Algo lhe chamou a atenção.

No quadro os nomes estavam dispostos conforme foram sendo assassinados, dos primeiros aos últimos:

Rômulo Otelo

Nayara Antunes

Leonardo Domênico

Otávio

Havia algo de errado nesses nomes. As letras maiúsculas pareciam formar...

R O

N A

L D

O

Ronaldo. Era seu nome. O único motivo para esses assassinatos foi o próprio investigador que conduz o caso. Mas quem seria o assassino? O detetive circulou as letras formando o seu nome e parou para pensar, resolveu rever seus casos terminados em condenação, com certeza era alguém que ele havia colocado atrás das grades.

Percorreu todos os arquivos e não conseguiu imaginar quem poderia ser. De frente para a lousa e costas para a porta, remoeu todos possíveis assassinos. Havia algo estranho. Pelo reflexo da superfície laminada da lousa, ele pode ver Marcelo parado o observando. O investigador procurou não reagir e deixar ele se movimentar primeiro. O policial puxou uma faca da cintura e andou sorrateiro em direção de Ronaldo que se virou rapidamente.

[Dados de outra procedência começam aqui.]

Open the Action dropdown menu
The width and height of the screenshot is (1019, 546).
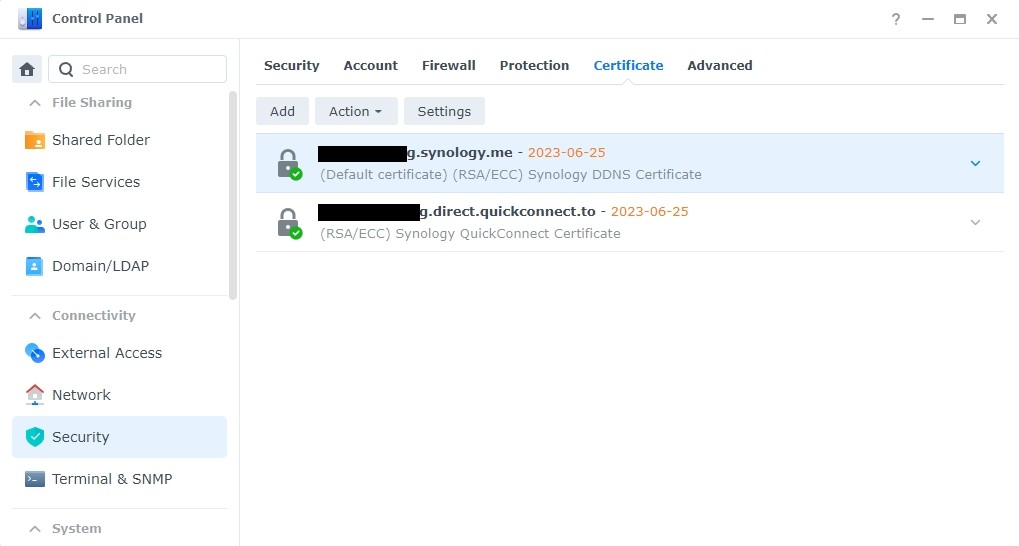pyautogui.click(x=356, y=111)
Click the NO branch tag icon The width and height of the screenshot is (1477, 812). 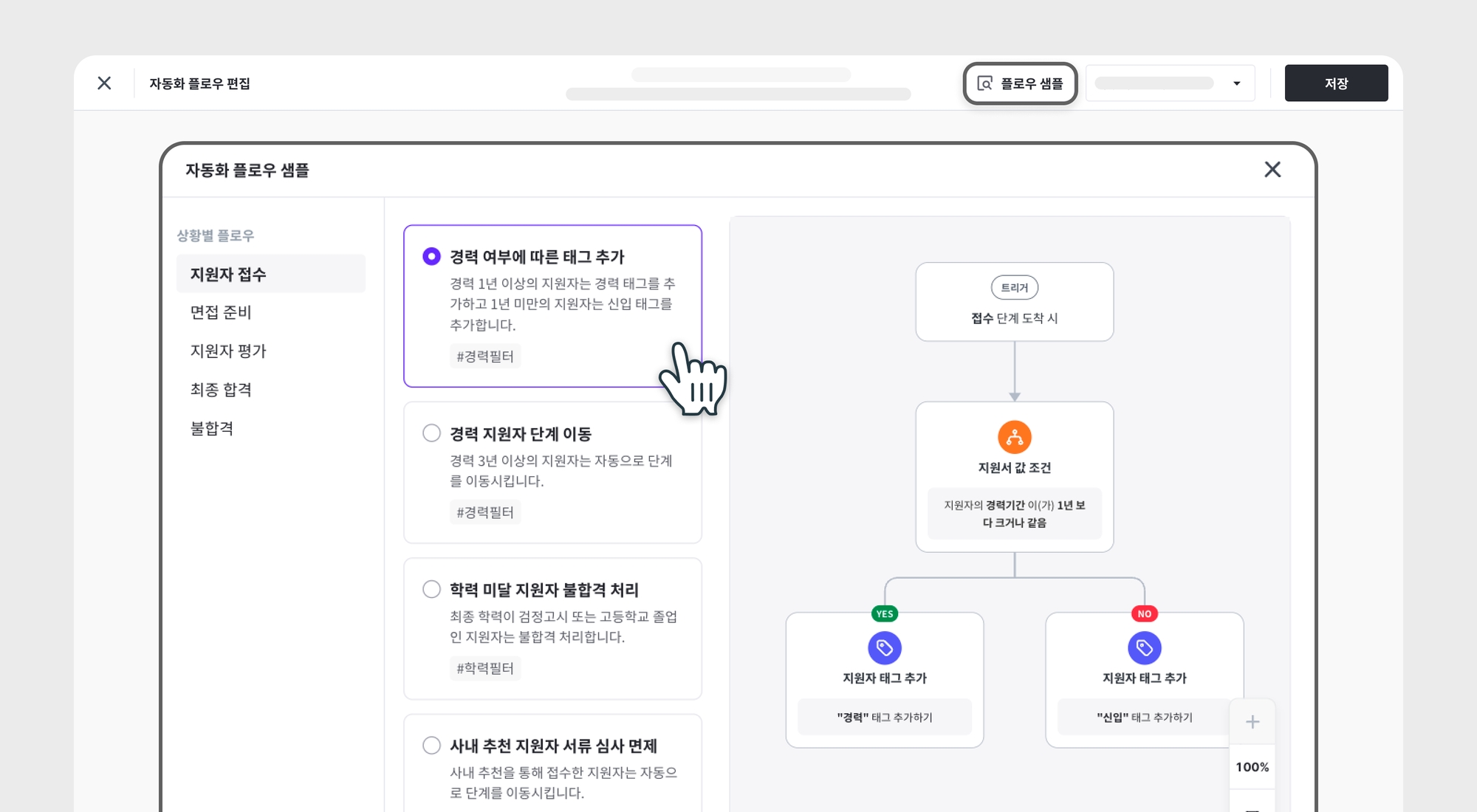pyautogui.click(x=1145, y=648)
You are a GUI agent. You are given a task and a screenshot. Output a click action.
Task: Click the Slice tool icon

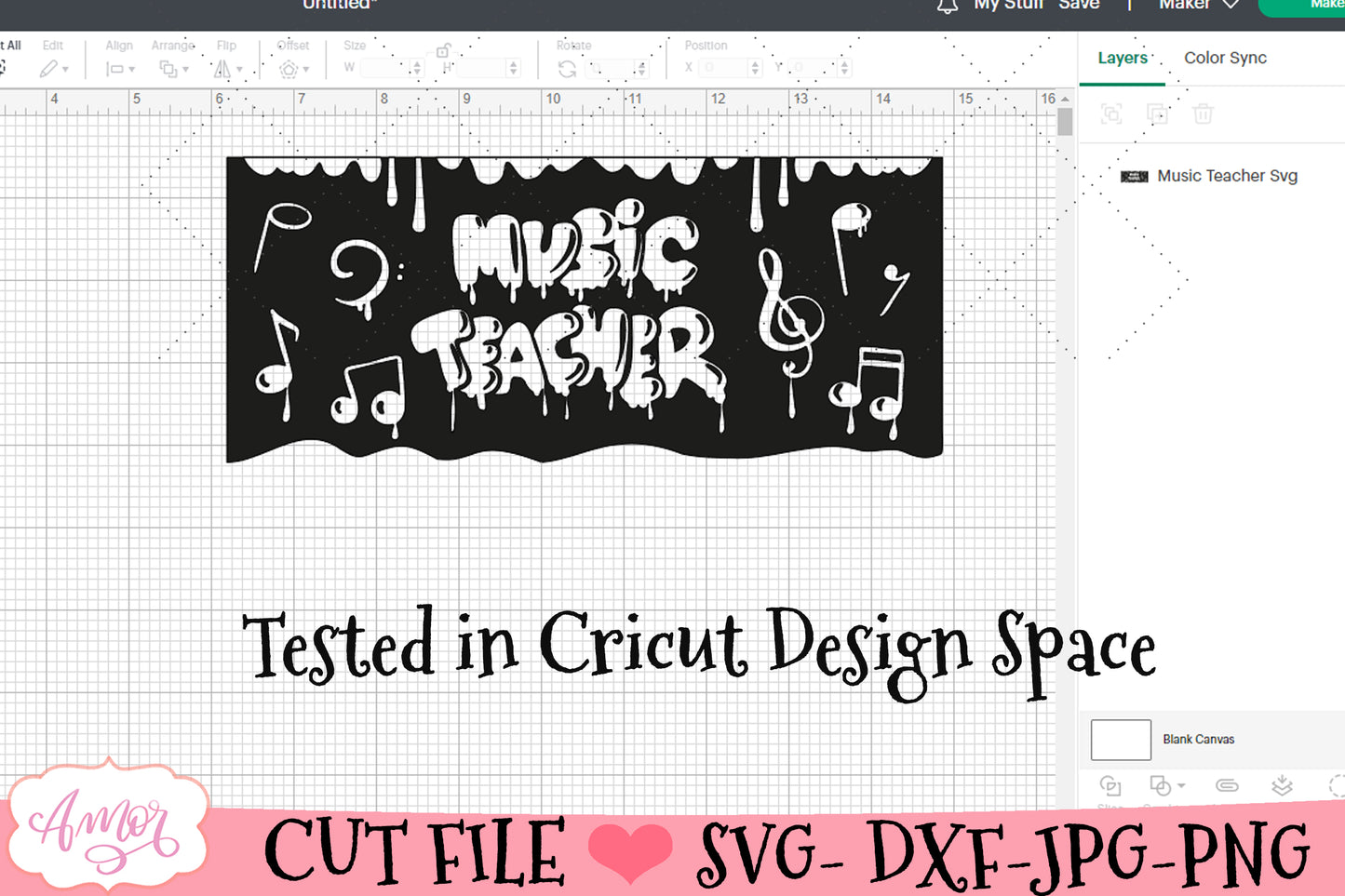click(x=1110, y=785)
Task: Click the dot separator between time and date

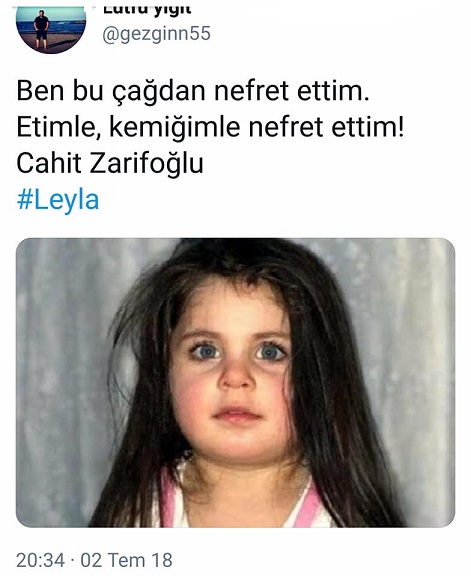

Marcelo pulou em cima do detetive e os dois engalfinharam pelo chão, um terço de contas de madeira escapou de dentro da camisa do policial relevando o apreço pela religião que este tinha.

— Sim fui eu! — gritou Marcelo enquanto lutava corporalmente com Ronaldo — Você devia me agradecer por eu expiar seus pecados através de sacrifícios. Mas não! Continuou investigando e ganhando fama em cima disso... Você é um animal para mim e servirá de holocausto para seus erros!

Um tiro.

Ronaldo fica um tempo de olhos fechados imaginando que estava morto, quando enfim criou coragem, viu Rogério com uma arma de cano fumegante nas mãos.

Epílogo

Após um mês de licença, Ronaldo retorna para a força policial, o departamento comprou um bolo e refrigerantes na sua volta. Infelizmente sua esposa não aguentou e acabou sucumbindo aos ferimentos deixados pelo assassino que agora é apenas uma pasta em um arquivo.

Ronaldo senta em sua velha mesa e vê os rostos de seus amigos e companheiros no combate ao crime. Apesar das cicatrizes na alma, tudo volta ao normal.